SOURCE DATA

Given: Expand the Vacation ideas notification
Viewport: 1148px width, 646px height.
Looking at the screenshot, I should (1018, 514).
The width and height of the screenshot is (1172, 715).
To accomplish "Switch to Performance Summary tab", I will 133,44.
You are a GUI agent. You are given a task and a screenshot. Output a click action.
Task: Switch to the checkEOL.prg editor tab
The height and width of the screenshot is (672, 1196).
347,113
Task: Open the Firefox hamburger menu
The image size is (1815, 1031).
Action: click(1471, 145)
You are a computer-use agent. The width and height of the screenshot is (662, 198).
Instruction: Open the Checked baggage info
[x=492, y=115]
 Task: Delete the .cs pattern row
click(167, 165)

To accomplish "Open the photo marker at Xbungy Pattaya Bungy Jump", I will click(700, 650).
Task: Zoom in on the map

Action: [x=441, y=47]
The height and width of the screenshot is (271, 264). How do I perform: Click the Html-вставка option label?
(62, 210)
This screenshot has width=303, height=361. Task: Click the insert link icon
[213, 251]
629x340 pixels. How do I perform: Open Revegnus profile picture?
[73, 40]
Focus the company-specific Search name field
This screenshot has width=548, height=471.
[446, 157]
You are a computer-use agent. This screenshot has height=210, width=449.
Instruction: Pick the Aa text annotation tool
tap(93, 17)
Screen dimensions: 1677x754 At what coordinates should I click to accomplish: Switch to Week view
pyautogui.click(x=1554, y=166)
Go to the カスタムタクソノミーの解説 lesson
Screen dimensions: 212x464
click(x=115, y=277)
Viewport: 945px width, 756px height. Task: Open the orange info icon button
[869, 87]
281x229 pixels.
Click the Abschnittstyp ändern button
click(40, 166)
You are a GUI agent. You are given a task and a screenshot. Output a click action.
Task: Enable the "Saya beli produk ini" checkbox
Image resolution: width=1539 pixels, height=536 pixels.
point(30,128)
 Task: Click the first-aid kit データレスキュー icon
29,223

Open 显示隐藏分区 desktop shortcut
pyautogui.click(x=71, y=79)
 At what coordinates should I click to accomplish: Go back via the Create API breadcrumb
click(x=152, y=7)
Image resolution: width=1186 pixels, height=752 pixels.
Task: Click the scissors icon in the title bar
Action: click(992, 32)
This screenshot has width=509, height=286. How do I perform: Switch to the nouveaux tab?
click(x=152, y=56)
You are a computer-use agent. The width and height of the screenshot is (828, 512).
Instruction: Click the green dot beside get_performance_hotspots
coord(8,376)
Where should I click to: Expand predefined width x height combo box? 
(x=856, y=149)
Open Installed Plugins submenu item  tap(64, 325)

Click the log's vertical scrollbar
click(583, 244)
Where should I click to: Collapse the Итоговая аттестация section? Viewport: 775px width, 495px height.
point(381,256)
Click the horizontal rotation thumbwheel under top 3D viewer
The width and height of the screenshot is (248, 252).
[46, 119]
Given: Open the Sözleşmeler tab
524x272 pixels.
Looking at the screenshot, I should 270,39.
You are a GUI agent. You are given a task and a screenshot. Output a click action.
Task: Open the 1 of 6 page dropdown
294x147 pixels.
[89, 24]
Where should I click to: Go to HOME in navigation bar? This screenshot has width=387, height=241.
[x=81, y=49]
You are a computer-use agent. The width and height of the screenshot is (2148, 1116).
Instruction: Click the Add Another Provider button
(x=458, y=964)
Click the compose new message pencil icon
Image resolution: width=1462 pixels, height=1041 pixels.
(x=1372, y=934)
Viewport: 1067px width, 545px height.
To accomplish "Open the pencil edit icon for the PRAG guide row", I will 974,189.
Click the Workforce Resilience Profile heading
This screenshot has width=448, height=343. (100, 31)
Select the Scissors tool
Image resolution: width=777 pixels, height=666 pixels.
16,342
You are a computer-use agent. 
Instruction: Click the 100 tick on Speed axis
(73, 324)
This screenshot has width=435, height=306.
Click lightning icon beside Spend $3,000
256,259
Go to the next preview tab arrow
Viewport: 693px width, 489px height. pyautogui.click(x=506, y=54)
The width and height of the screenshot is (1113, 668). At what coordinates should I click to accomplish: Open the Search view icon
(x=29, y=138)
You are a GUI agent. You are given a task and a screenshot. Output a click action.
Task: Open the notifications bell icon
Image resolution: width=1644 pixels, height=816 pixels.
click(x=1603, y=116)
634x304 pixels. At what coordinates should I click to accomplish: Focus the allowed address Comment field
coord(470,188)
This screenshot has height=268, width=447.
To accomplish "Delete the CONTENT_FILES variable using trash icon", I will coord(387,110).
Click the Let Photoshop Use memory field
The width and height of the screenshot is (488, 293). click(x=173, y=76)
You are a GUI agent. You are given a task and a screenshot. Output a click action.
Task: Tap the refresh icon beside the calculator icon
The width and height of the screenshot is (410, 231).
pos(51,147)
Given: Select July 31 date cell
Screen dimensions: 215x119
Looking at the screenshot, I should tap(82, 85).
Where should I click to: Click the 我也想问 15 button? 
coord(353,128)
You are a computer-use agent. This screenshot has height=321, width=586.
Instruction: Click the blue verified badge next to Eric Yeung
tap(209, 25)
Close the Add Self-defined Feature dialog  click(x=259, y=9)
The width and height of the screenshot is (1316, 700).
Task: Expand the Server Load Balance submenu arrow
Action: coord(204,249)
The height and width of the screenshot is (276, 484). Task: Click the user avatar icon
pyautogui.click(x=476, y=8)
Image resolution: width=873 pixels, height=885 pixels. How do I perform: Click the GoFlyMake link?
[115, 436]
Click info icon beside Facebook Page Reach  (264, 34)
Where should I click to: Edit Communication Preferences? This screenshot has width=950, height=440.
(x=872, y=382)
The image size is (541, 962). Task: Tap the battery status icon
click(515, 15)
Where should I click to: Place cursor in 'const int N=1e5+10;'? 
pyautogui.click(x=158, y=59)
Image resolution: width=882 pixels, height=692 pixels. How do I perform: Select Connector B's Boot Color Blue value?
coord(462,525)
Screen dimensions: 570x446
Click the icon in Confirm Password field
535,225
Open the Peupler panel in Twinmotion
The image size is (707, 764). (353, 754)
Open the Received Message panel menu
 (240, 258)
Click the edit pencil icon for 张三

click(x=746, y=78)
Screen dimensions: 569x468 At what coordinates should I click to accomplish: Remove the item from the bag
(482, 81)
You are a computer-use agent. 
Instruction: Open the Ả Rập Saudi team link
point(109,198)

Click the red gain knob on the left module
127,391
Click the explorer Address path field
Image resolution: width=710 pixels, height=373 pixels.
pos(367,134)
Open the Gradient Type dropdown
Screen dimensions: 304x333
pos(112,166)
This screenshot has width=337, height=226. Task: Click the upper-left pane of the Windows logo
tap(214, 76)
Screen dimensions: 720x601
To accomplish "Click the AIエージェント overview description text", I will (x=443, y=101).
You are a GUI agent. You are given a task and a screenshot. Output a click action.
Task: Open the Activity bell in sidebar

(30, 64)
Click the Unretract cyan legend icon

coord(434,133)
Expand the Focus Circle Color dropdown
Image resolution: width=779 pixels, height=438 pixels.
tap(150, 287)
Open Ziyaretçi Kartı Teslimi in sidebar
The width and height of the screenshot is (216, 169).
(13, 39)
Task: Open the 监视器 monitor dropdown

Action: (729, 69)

WORK ITEM
Reproduce, with no other lines, the run of lines that begins with the one containing "Open the Gradient Type dropdown" and ends with the last line of the material.

ANSWER SECTION
Open the Gradient Type dropdown
Screen dimensions: 304x333
pos(112,166)
This screenshot has width=337, height=226. Task: Click the upper-left pane of the Windows logo
tap(214, 76)
Screen dimensions: 720x601
To accomplish "Click the AIエージェント overview description text", I will (x=443, y=101).
You are a GUI agent. You are given a task and a screenshot. Output a click action.
Task: Open the Activity bell in sidebar

(30, 64)
Click the Unretract cyan legend icon

coord(434,133)
Expand the Focus Circle Color dropdown
Image resolution: width=779 pixels, height=438 pixels.
tap(150, 287)
Open Ziyaretçi Kartı Teslimi in sidebar
The width and height of the screenshot is (216, 169).
(13, 39)
Task: Open the 监视器 monitor dropdown

Action: (729, 69)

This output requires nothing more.